Besetzung und Programm:
Flötenkonzert d-Moll H 484.1 / Wq 22
Camille Quinton, Flöte
Klasse Pirmin Grehl
Konzert für Violine und Orchester D-Dur op. 61
1. Satz Allegro ma non troppo
Mátyás Mézes, Violine
Klasse Igor Karsko
Violinkonzert Nr. 5 a-Moll op. 37
Marta Peño Arcenillas, Violine
Klasse Daniel Dodds
Klavierkonzert Nr 5 Es Dur op. 73 1. Satz Allegro
Denys Zhdanov, Klavier
Klasse Konstantin Lifschitz
Violinkonzert e-Moll op. 64
Inès Morin, Violine
Klasse Igor Karsko
Daniel Dodds, Leitung
Rezension:
Carl Philipp Emanuel Bach Flötenkonzert d-Moll Camille Quinton, Flöte
Dieses Werk des sogenannten „Hamburger Bach“, er war zu Lebzeiten sogar berühmter als sein Vater Johann Sebastian, ist ein umgearbeitetes Cembalokonzert. Bach war damals einer der berühmtesten „Clavieristen“ Europas. Für das Cembalo – sein Lieblingsinstrument – hat er rund 150 Sonaten und über 50 konzertante Stücke geschrieben. Bei den Wiener Klassikern stand Bach in hohem Ansehen. So bekannte Joseph Haydn: „Wer mich gründlich kennt, der muss finden, dass ich dem Emanuel Bach sehr vieles verdanke, dass ich ihn verstanden und fleißig studiert habe.“ Von Mozart stammt der Ausspruch: „Er (Emanuel Bach) ist der Vater; wir sind die Bubn. Wer von uns was Rechts kann, hats von ihm gelernt.“ Ludwig van Beethoven schrieb in einem Brief an Breitkopf & Härtel immerhin: „Von Emanuel Bachs Klavierwerken habe ich nur einige Sachen, und doch müssen einige jedem wahren Künstler gewiss nicht allein zum hohen Genuss, sondern auch zum Studium dienen. Die junge französische Solistin hat während ihres Studiums schon Praktika beim Berner Sinfonieorchester und beim Sinfonie Orchester Biel Solothurn absolviert und nahm im Sommer 2018 an der Lucerne Festival Academy teil. Diese Erfahrungen des Zusammenspiels mit grossen Orchestern erleichterten ihr wesentlich, sich den „Festival Strings“ beizuordnen, sich bestens zu integrieren und die eingestreuten Soli mit einer gewissen Gelassenheit und Routine zu absolvieren. Sie reihte die jubilierenden Noten klar, präzis wie Perlen an die Schnur, setzte pointierte Triller, schöne Tremolo, haucht feine Vibrato in den Saal, supportiert von den gut aufgelegten „Strings“, die sich bei ihrem zweiten Auftritt im KKL Konzertsaal nach dem Re Start schon wieder routiniert zeigten wie eh und je im Zusammenspiel, als wär da nie ein viermonatiger Konzertstopp gewesen.

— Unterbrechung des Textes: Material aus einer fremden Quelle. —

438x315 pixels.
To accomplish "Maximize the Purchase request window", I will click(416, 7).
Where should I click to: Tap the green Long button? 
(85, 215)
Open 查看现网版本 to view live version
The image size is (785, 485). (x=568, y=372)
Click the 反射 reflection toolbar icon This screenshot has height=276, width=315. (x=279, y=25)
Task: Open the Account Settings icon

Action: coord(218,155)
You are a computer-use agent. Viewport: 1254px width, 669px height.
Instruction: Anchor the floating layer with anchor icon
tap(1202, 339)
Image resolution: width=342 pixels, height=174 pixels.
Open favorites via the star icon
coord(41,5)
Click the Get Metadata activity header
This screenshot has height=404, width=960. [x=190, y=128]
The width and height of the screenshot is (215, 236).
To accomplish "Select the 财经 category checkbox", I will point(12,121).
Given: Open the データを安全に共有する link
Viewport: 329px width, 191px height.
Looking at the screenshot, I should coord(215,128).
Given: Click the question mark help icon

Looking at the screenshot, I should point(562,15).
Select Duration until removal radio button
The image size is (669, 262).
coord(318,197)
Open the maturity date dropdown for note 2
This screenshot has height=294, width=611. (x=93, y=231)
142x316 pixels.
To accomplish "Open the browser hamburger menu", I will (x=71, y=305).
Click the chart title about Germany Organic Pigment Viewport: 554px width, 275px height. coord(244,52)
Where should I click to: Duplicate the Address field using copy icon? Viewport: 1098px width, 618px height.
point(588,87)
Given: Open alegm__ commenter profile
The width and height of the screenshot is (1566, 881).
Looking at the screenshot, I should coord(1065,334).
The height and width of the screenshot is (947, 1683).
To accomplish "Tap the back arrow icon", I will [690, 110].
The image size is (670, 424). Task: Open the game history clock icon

Ludwig van Beethoven Konzert für Violine und Orchester D-Dur
1. Satz Allegro ma non troppo Mátyás Mézes, Violine
Nun wurde das nicht mehr benötigte Cembalo zur Seite geschoben, dafür ergänzten einige Bläser*innen das Orchester. Aus Beethovens einzigem vollendetem Konzert dieser Gattung intonierte der ungarische Solist den ersten Satz. Der erste Satz entspricht der Sonatensatzform. Vier leise Paukenschläge, gefolgt von der Vorstellung des Hauptthemas durch die Holzbläser, leiten den Satz ein, dessen liedhaftes und doch majestätisches Hauptthema eine lyrische Stimmung verbreitet. Das Paukenmotiv kehrt an mehreren Stellen des Satzes wieder. Die Solovioline setzt erst nach der Vorstellung der beiden Hauptthemen und einer etwa dreiminütigen Orchesterpassage ein. Vertraute Töne, wird doch das 2. Thema aus dem 1. Satz des Konzerts für die akustische Senderkennung des ZDF verwendet. Finale mit filigranen Läufen dazu gesellen sich die Pizzicato der Streicher, die sanften Töne des Fagotts, bevor sich die ganze aufgestaute Spannung im Tutti Finale entlädt. Obwohl Mézes, laut Biografie, am meisten Erfahrung mit Orchesterauftritten von allen Solist*innen hat, wirkte er gehemmt, etwas verbissen, technisch zwar sehr gut, aber ohne das innere Feuer, das sich in Ausstrahlung transformieren würde. Oder legte er sich schlicht mit Beethovens Oeuvre die Messlatte „noch“ zu hoch?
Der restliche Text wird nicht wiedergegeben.